Aim of the exercise:
Reproduce every line of the listing below word for word, leaving the pictures out.

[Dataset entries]
***

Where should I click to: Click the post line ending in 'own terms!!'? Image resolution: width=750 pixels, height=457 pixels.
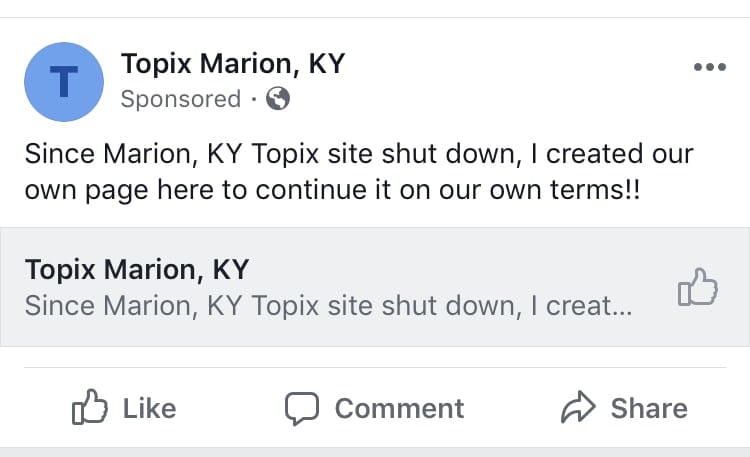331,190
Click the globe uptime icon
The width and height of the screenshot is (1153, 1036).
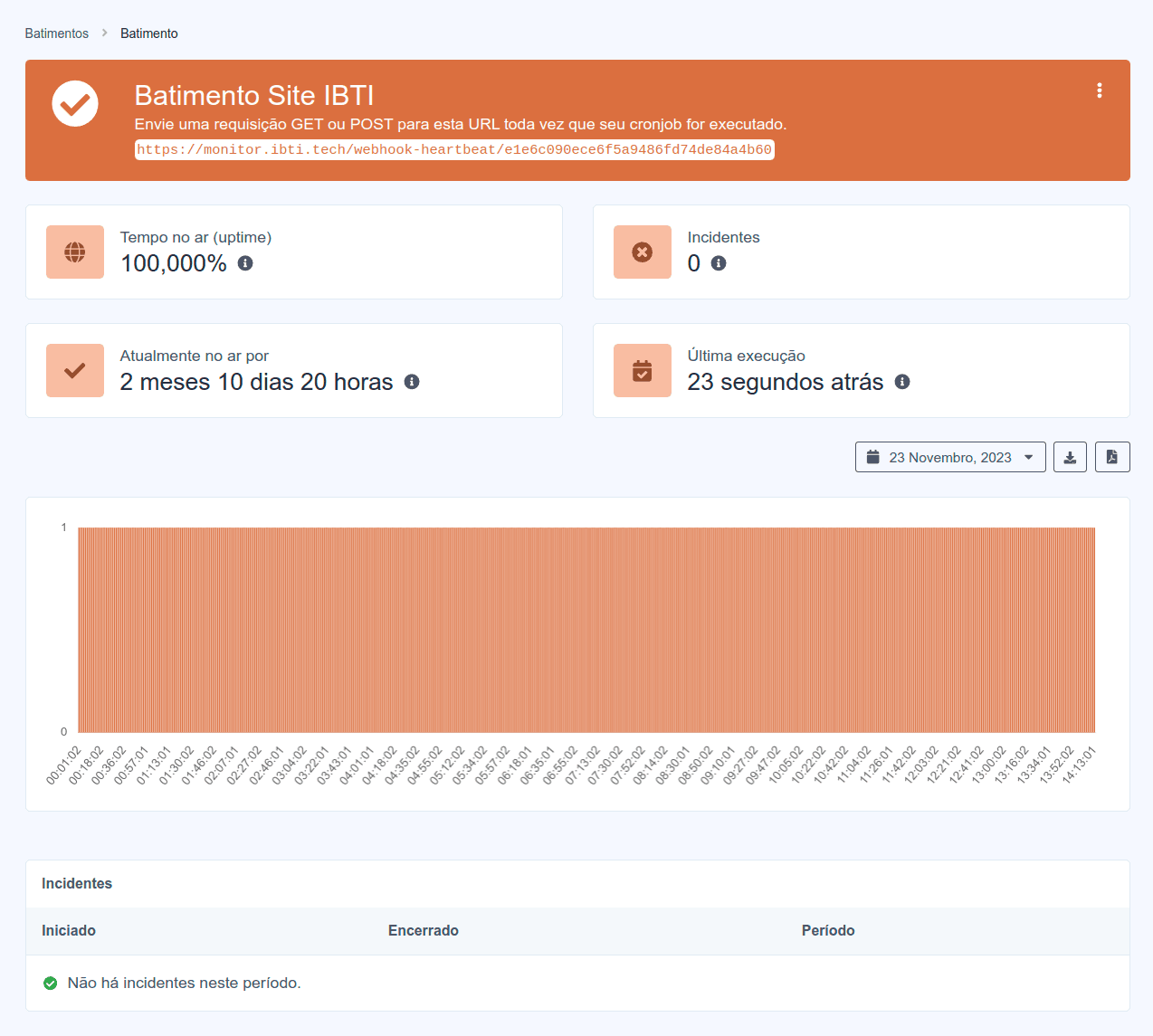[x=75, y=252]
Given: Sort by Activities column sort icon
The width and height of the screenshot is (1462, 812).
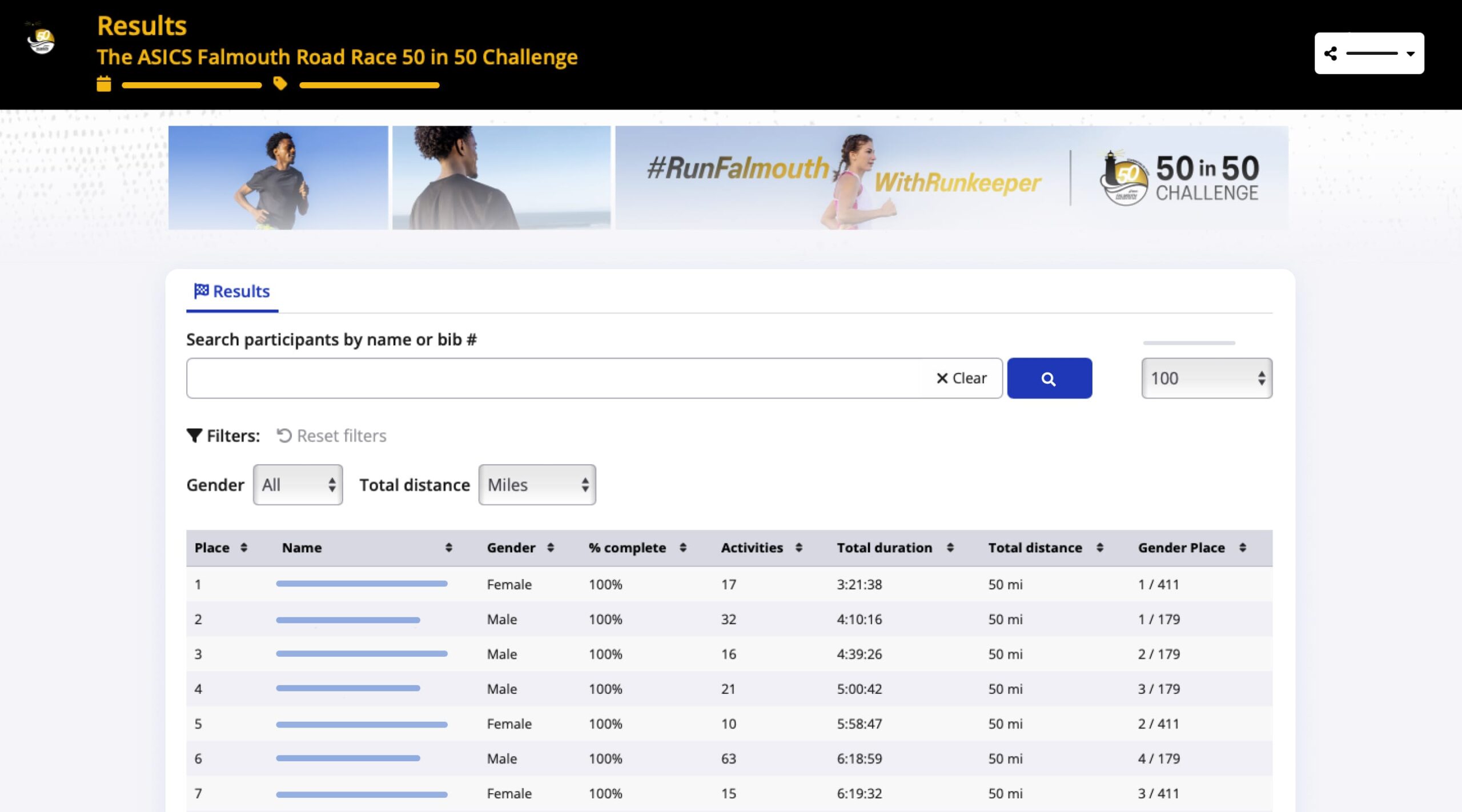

***

Solved problem:
Where should I click to: Click the post line ending in 'own terms!!'? Image resolution: width=750 pixels, height=457 pixels.
331,190
Click the globe uptime icon
The width and height of the screenshot is (1153, 1036).
[x=75, y=252]
Given: Sort by Activities column sort icon
The width and height of the screenshot is (1462, 812).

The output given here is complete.